=== Begin Enclosure ===

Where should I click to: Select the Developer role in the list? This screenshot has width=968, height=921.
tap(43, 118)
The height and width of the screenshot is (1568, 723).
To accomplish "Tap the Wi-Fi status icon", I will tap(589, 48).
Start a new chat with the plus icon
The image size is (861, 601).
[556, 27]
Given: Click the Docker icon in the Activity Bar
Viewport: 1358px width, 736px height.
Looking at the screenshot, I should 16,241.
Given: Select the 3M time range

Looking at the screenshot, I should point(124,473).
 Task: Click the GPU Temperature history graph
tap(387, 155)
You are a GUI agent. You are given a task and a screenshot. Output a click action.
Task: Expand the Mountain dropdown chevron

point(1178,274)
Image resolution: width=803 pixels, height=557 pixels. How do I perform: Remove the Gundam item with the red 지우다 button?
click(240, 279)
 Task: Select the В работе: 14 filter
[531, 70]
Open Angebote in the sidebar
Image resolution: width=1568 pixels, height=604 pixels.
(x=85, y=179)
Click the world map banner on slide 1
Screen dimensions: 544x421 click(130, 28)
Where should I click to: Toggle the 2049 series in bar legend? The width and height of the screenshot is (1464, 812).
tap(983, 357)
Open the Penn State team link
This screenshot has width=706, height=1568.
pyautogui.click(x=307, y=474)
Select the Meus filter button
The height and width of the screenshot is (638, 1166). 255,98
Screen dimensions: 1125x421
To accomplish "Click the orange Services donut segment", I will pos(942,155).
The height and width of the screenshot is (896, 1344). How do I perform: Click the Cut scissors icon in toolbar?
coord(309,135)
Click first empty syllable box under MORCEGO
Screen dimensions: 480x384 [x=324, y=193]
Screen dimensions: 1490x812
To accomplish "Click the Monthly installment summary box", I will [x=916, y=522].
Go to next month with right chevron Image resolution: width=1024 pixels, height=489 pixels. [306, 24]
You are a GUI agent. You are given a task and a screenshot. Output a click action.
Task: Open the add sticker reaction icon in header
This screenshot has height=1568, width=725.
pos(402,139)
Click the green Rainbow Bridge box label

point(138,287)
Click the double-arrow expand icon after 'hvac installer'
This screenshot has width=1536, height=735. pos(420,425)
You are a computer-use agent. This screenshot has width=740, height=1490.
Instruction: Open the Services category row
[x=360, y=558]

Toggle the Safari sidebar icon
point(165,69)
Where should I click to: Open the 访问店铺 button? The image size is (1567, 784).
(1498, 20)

=== End Enclosure ===

» **REQUIRED ACTION**
Your task is to transcribe the material, which must come out exactly as written.

» **WRITTEN ANSWER**
Where should I click to: Select the Developer role in the list? This screenshot has width=968, height=921.
tap(43, 118)
The height and width of the screenshot is (1568, 723).
To accomplish "Tap the Wi-Fi status icon", I will tap(589, 48).
Start a new chat with the plus icon
The image size is (861, 601).
[556, 27]
Given: Click the Docker icon in the Activity Bar
Viewport: 1358px width, 736px height.
Looking at the screenshot, I should 16,241.
Given: Select the 3M time range

Looking at the screenshot, I should point(124,473).
 Task: Click the GPU Temperature history graph
tap(387, 155)
You are a GUI agent. You are given a task and a screenshot. Output a click action.
Task: Expand the Mountain dropdown chevron

point(1178,274)
Image resolution: width=803 pixels, height=557 pixels. How do I perform: Remove the Gundam item with the red 지우다 button?
click(240, 279)
 Task: Select the В работе: 14 filter
[531, 70]
Open Angebote in the sidebar
Image resolution: width=1568 pixels, height=604 pixels.
(x=85, y=179)
Click the world map banner on slide 1
Screen dimensions: 544x421 click(130, 28)
Where should I click to: Toggle the 2049 series in bar legend? The width and height of the screenshot is (1464, 812).
tap(983, 357)
Open the Penn State team link
This screenshot has width=706, height=1568.
pyautogui.click(x=307, y=474)
Select the Meus filter button
The height and width of the screenshot is (638, 1166). 255,98
Screen dimensions: 1125x421
To accomplish "Click the orange Services donut segment", I will pos(942,155).
The height and width of the screenshot is (896, 1344). How do I perform: Click the Cut scissors icon in toolbar?
coord(309,135)
Click first empty syllable box under MORCEGO
Screen dimensions: 480x384 [x=324, y=193]
Screen dimensions: 1490x812
To accomplish "Click the Monthly installment summary box", I will [x=916, y=522].
Go to next month with right chevron Image resolution: width=1024 pixels, height=489 pixels. [306, 24]
You are a GUI agent. You are given a task and a screenshot. Output a click action.
Task: Open the add sticker reaction icon in header
This screenshot has height=1568, width=725.
pos(402,139)
Click the green Rainbow Bridge box label

point(138,287)
Click the double-arrow expand icon after 'hvac installer'
This screenshot has width=1536, height=735. pos(420,425)
You are a computer-use agent. This screenshot has width=740, height=1490.
Instruction: Open the Services category row
[x=360, y=558]

Toggle the Safari sidebar icon
point(165,69)
Where should I click to: Open the 访问店铺 button? The image size is (1567, 784).
(1498, 20)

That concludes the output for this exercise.